Après l'Abbaye de Beauport, j'ai pris la direction de la pointe de l'Arcouest pour visiter l'île de Bréhat. Tout est bien organisé pour prendre le bateau-navette (parking pour les voitures) et j'ai opté pour un tour de l'île et une pause dans le petit port. La traversée ne dure que dix minutes mais contourner l'île permet une vision quasi paradisiaque de cet îlot préservé où Colette et Max Jacob passaient leurs vacances ! Un pont, édifié par Vauban en 1694, relie le Nord et le Sud et Bréhat se visite en vélo et à pied. Le phare du Paon au Nord de l'île se voyait bien du bateau.

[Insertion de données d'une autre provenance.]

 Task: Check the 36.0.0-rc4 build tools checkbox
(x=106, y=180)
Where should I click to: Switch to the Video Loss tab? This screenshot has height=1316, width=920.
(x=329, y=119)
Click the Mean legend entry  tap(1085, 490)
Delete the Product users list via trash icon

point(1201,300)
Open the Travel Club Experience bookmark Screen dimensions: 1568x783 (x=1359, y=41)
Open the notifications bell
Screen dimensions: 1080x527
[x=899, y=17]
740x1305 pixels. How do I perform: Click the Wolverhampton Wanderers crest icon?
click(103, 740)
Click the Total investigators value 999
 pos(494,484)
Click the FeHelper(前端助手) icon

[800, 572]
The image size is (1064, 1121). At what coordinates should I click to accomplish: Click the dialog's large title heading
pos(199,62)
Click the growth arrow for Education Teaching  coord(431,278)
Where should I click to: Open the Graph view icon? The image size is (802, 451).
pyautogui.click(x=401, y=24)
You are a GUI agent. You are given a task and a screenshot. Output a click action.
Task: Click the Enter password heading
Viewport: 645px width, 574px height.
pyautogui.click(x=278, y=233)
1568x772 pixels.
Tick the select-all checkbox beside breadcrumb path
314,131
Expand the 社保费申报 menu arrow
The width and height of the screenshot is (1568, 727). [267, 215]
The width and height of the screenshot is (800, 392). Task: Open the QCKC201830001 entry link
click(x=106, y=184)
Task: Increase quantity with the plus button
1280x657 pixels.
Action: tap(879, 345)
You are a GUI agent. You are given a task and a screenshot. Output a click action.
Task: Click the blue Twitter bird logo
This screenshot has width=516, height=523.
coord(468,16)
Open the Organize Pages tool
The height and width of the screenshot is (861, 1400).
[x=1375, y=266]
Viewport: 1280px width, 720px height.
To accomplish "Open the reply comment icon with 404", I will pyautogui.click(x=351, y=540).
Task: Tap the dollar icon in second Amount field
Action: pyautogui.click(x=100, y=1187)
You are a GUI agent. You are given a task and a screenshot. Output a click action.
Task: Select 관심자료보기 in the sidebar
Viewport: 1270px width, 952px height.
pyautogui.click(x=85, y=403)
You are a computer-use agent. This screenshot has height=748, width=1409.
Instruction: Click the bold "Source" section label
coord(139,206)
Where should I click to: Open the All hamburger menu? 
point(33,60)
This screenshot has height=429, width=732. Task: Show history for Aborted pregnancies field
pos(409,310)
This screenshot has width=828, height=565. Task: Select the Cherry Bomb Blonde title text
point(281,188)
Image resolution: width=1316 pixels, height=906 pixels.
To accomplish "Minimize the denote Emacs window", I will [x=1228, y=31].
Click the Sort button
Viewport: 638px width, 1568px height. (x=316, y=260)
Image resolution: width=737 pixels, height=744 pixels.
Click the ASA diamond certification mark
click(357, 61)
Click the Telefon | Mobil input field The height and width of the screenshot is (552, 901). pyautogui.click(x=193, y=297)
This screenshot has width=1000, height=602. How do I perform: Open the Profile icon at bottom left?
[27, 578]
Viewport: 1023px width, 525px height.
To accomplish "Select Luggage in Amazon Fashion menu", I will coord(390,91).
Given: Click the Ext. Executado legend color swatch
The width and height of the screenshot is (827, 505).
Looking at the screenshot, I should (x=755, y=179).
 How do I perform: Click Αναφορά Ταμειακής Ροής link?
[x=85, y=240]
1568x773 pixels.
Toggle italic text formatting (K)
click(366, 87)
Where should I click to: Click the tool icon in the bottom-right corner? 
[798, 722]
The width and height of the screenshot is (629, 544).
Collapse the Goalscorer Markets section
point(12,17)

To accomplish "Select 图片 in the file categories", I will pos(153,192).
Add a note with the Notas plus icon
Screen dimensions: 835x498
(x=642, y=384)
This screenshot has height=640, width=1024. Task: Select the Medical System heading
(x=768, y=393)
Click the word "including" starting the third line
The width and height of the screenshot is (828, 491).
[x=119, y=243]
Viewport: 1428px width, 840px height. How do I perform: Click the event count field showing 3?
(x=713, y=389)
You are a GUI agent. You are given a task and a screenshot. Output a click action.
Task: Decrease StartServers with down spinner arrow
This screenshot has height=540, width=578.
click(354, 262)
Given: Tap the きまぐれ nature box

Longue de 3,5 kilomètres et large de 1,5 kilomètres, la flore (hortensias, camélias, aloès, mimosas, agapanthes) bénéficie d'un climat favorable favorisé par le Gulf Stream. Comme j'avais un programme trop gourmand, je n'ai pas loué un vélo pour découvrir l'île mais le tour en bateau m'a bien montrée son charme suranné, le calme palpable sans les voitures, l'authenticité de l'esprit breton même si quelques boutiques assez discrètes pour touristes, proches du débarcadère, semblent inévitables. Il vaut mieux fuir Bréhat l'été car elle est victime de son succès. J'ai poursuivi mon périple en m'arrêtant à Tréguier, une "cité de caractère" selon les guides où est né Ernest Renan (1823-1892), philosophe, écrivain, philologue et historien. Je voulais visiter sa maison natale mais en arrivant devant la porte, je suis tombée sur un panneau me signifiant sa fermeture pour travaux ! Sa maison en pans de bois du XVIe se distingue des autres par sa dénomination "maison des illustres". Cette petite ville à ruelles pentues, à manoirs de granit, possède une belle cathédrale avec un cloître et a été marquée par une empreinte religieuse très forte. Arrivée à Perros-Guirec, ma chambre d'hôtel donnait sur le port de plaisance. La vocation touristique de la station balnéaire remonte à 1890 et s'étale sur quinze kilomètres. De belles propriétés du début du XXe se situent sur les collines environnantes dominant la mer. Je me suis baladée sur la plage de Trestraou où j'ai remarqué l'absence totale de baigneurs... Il vaut mieux ramasser des coquillages que de mettre un doigt de pied dans l'eau. Le soir, j'ai admiré un coucher de soleil qui illuminait le port de plaisance.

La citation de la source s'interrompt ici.